# Electric Forces

1. Feb 18, 2007

### BunDa4Th

1. The problem statement, all variables and given/known data

An electron is released a short distance above the surface of the Earth. A second electron directly below it exerts an electrostatic force on the first electron just great enough to cancel the gravitational force on it. How far below the first electron is the second? M

2. Relevant equations

F = G(MeMp)/r^2
F = Ke|q1||q2|/r^2

3. The attempt at a solution

I am not sure how to attempt this problem but this is what i thought.

F = (6.67 x 10^-11) (9.11 x 10^-31)(1.67 x 10^-27)/r^2

my problem there is i dont know how to find F to solve for r. its the same way if i use the other formula I still dont know F to solve for r.

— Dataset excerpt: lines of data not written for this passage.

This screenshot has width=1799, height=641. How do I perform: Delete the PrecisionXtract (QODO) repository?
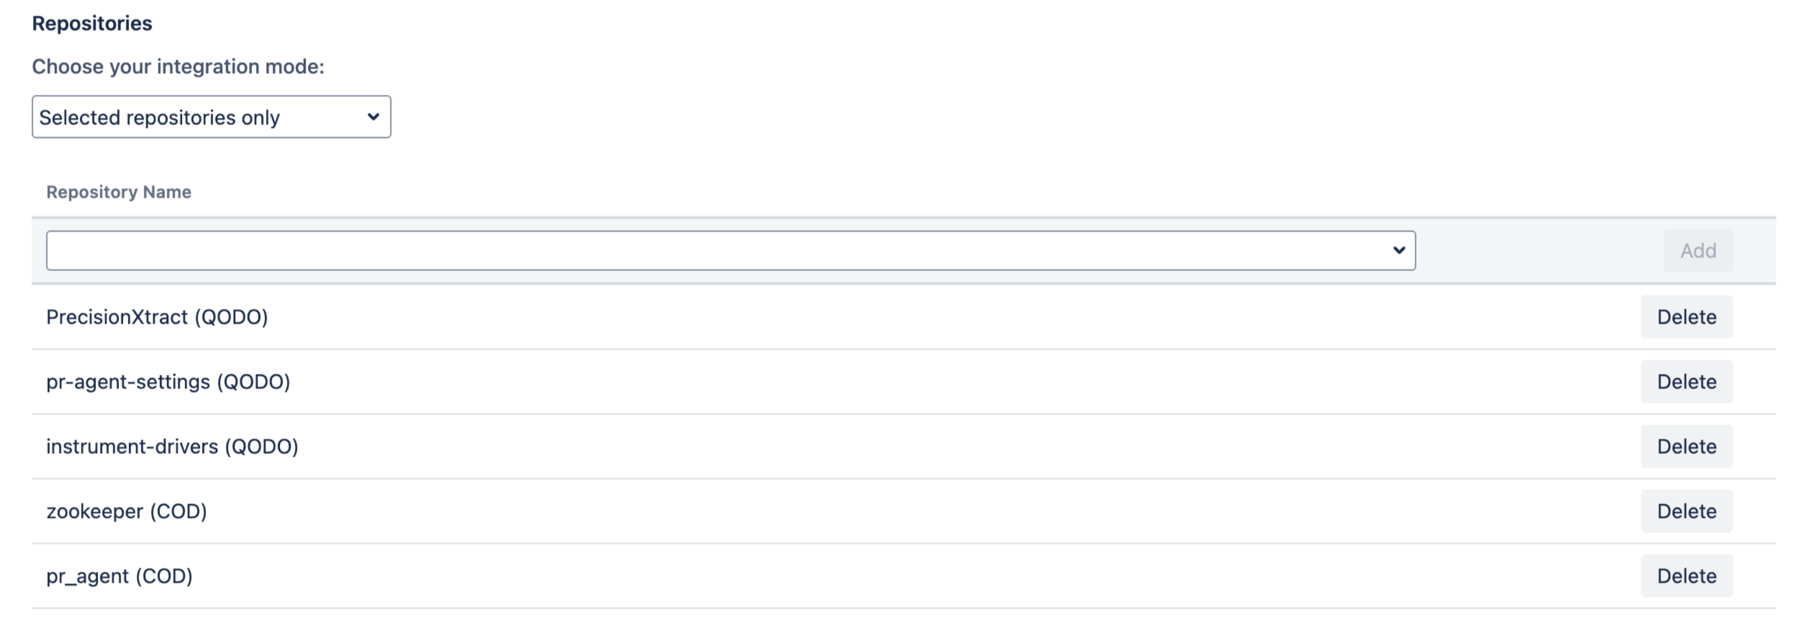click(x=1686, y=317)
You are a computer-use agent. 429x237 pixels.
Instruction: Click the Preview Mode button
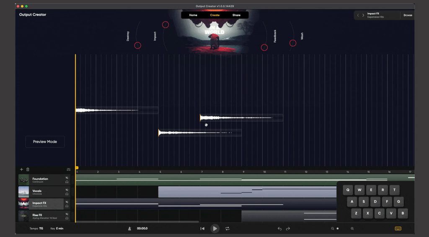(45, 142)
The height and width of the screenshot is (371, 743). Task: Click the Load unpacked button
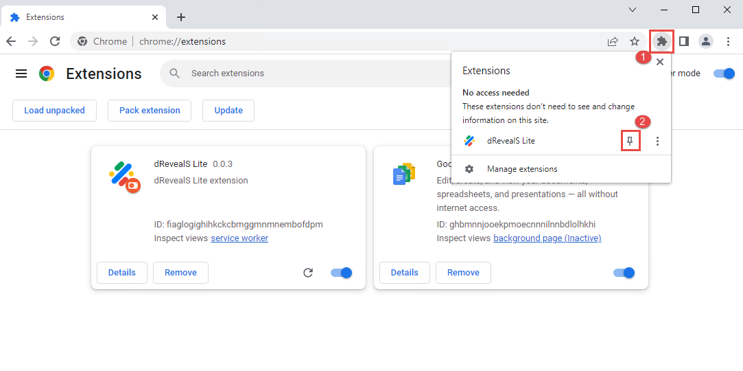[x=54, y=111]
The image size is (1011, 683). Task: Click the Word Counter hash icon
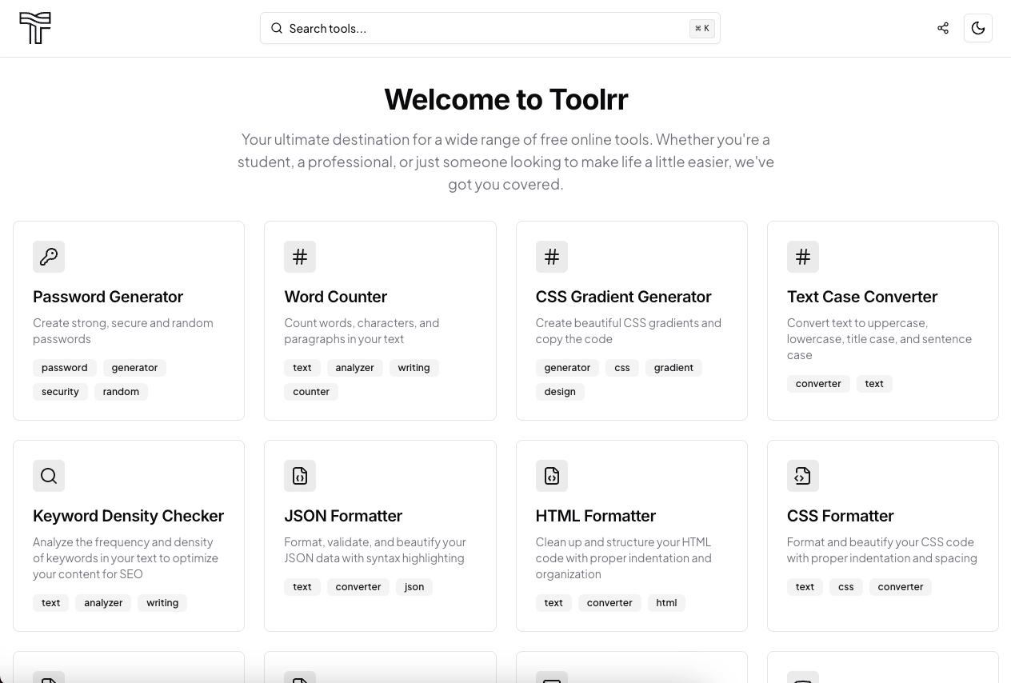click(300, 257)
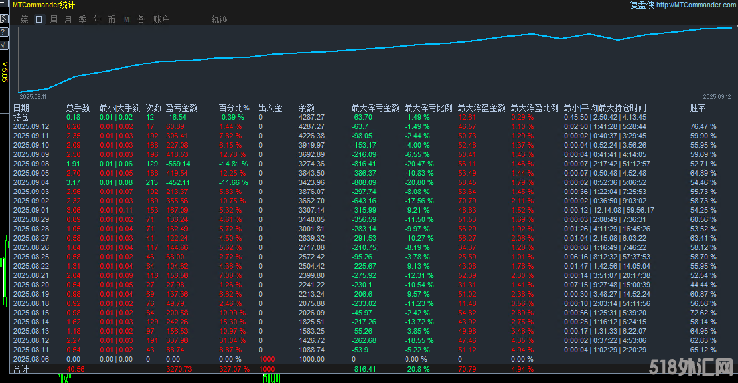738x383 pixels.
Task: Select the checkmark icon in the left sidebar
Action: click(x=4, y=45)
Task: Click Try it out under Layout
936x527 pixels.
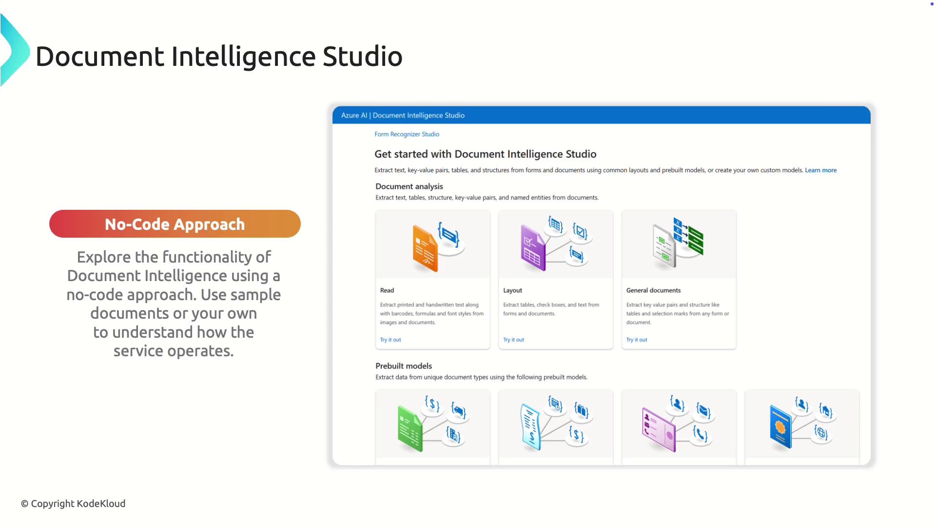Action: point(513,340)
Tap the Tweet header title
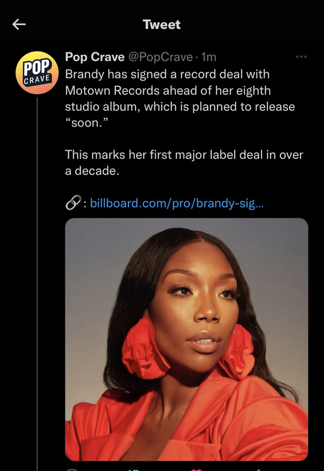Image resolution: width=324 pixels, height=471 pixels. (x=161, y=24)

I don't understand this at all and what numbers am i suppose to find to do this.

2. Feb 18, 2007

### Kurdt

Staff Emeritus
All you have to do for this is make the gravitational force equal to the electrostatic force and solve for r. That is:

$$G\frac{M_Em_e}{r_e^2}=K\frac{e^2}{r^2}$$

Remember re is the radius of the Earth and r is the distance between the electrons so they are not the same thing if thats what was confusing you originally.

3. Feb 18, 2007

### BunDa4Th

Okay, I understand the formula a bit but not sure of what the varibles are.

M_E = mass of electron?
m_e = mass of earth?
e = ?????

4. Feb 18, 2007

### Kurdt

Staff Emeritus
e is the charge on an electron.

5. Feb 18, 2007

### BunDa4Th

Thanks for the help on solving this.

I have one question, How did you get the equation K(e^2/r^2)?

6. Feb 18, 2007

### ranger

Since e is the charge of the electron and your system has two electrons, it is shorter to write K(e^2/r^2) rather than K(e*e/r^2).

7. Feb 18, 2007

### BunDa4Th

Okay, I get it now thanks for the explanation.